# Set problem
Return, unchanged, each line of the material below that contains the string "track".

(Word and item location data)

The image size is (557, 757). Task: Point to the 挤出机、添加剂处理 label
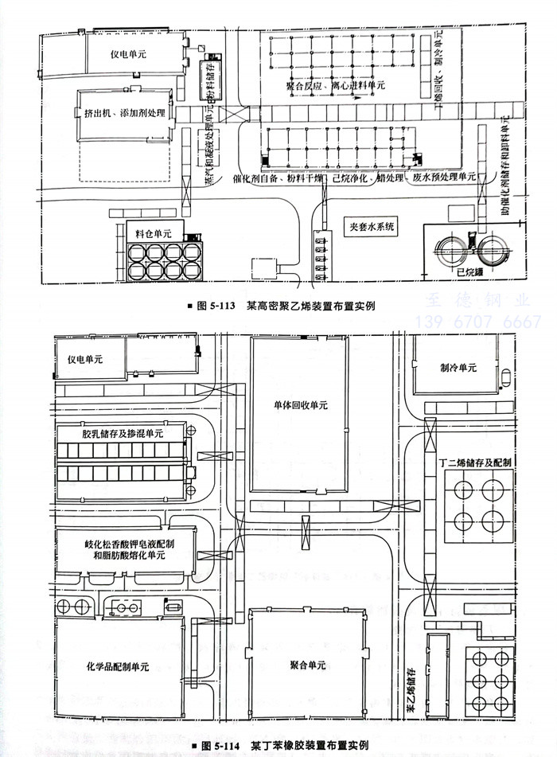point(125,114)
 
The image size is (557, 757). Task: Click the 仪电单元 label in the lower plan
point(85,360)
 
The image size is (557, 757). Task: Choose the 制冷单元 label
point(458,368)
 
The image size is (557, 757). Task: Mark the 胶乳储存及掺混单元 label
point(122,434)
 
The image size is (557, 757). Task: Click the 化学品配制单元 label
point(117,666)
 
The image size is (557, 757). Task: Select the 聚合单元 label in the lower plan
point(305,663)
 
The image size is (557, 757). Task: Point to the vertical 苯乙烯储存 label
point(411,689)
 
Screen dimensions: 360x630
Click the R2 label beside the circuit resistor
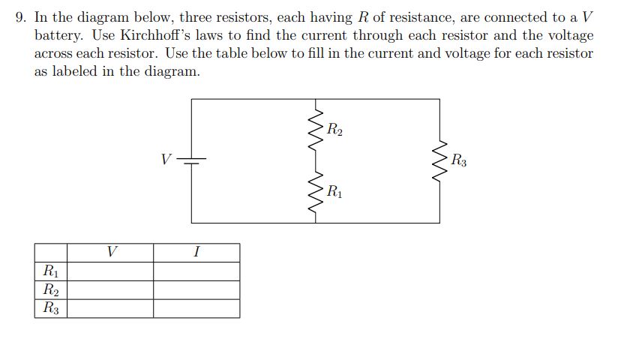point(334,130)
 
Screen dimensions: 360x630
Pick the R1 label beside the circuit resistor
point(334,191)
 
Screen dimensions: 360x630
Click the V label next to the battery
point(166,159)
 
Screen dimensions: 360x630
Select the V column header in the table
point(111,252)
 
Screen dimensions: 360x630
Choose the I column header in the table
point(196,252)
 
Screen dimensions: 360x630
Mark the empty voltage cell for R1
point(111,271)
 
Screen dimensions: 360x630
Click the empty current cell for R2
point(196,290)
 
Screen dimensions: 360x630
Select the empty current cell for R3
point(196,308)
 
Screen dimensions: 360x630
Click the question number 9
point(20,16)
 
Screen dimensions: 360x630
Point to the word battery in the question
point(58,35)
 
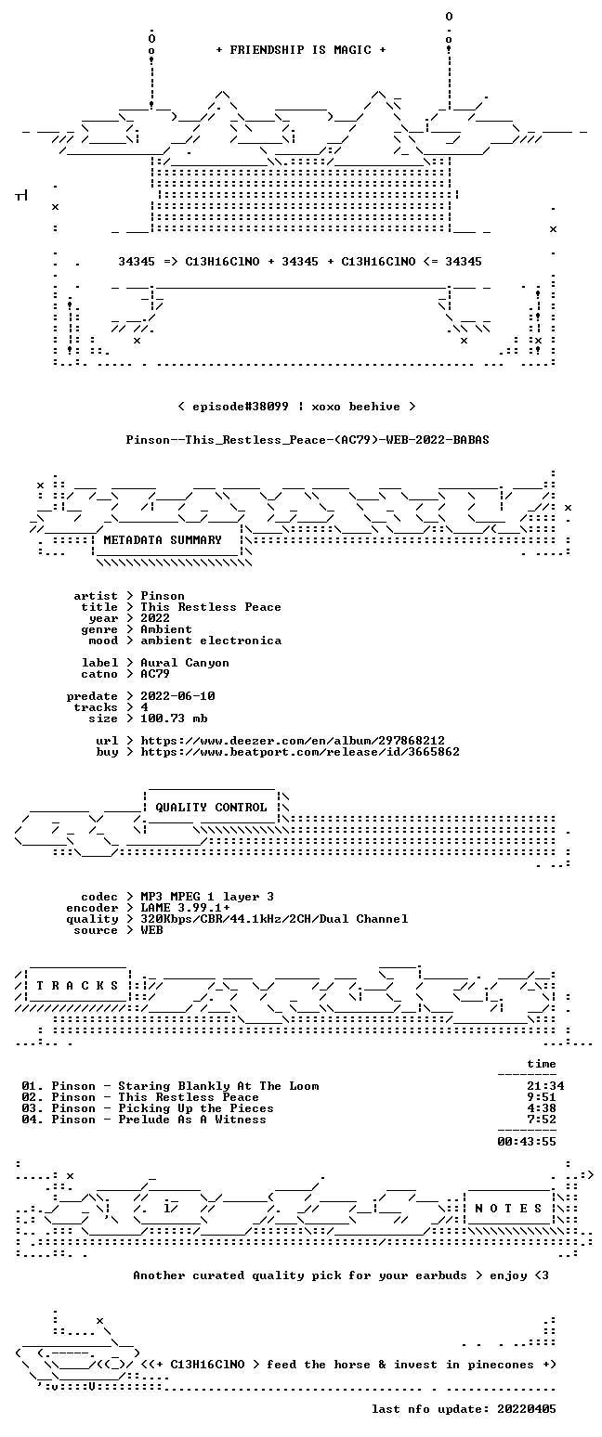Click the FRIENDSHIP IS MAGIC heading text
tap(300, 50)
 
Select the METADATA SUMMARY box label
tap(163, 540)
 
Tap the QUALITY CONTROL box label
tap(211, 808)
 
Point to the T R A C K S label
tap(78, 985)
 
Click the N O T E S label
tap(508, 1209)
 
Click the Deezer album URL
tap(293, 741)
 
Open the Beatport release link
tap(300, 752)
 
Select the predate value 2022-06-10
tap(177, 696)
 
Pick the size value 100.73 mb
tap(174, 718)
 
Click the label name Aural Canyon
tap(185, 663)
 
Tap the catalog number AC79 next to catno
tap(155, 674)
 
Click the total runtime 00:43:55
tap(527, 1142)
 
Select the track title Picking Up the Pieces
tap(196, 1108)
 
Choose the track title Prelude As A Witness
tap(192, 1120)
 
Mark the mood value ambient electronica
tap(211, 641)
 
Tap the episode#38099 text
tap(241, 407)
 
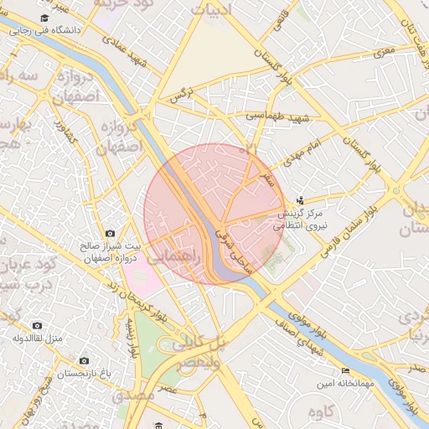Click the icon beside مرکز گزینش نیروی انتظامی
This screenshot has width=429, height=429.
tap(301, 200)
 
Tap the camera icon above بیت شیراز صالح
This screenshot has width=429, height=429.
tap(110, 234)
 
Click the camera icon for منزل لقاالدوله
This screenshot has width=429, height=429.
tap(36, 325)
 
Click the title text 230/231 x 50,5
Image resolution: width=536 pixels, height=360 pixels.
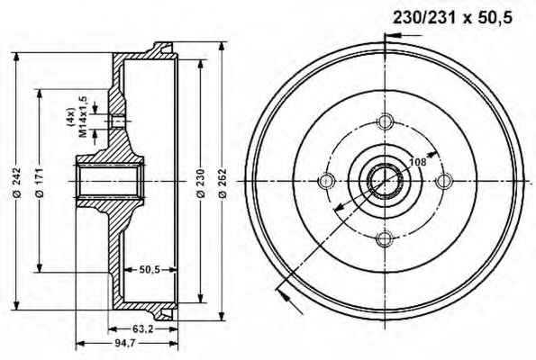452,17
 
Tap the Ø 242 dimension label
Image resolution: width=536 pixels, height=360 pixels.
17,183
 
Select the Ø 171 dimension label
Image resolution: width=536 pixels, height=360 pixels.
41,183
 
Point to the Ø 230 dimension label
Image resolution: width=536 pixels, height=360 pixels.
201,183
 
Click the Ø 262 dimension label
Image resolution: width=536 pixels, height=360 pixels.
223,183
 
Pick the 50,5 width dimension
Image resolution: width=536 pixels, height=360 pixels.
150,269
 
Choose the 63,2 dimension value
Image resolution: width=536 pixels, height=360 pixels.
142,328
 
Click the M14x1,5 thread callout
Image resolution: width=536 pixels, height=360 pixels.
83,116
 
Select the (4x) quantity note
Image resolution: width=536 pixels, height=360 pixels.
71,118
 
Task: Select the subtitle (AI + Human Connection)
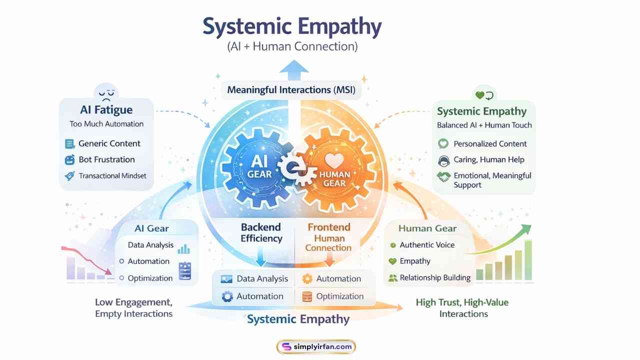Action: pos(292,46)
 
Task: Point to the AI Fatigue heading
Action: pos(106,110)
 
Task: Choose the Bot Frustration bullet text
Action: pos(106,160)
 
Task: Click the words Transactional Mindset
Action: pos(112,176)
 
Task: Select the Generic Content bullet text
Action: pos(109,144)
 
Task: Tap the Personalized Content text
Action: pos(490,144)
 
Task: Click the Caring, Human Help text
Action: pos(489,160)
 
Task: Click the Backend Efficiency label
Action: pos(262,232)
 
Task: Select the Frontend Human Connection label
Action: pos(328,238)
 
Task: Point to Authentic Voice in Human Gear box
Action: pos(427,244)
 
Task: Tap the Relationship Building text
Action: pos(435,278)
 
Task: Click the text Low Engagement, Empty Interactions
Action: pos(134,308)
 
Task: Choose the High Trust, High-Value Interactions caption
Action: pos(463,308)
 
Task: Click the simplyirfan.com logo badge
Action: pos(316,346)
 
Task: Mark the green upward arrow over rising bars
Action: pos(505,240)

# Response to this task
Select the track title Picking Up the Pieces
Choose the track title Prelude As A Witness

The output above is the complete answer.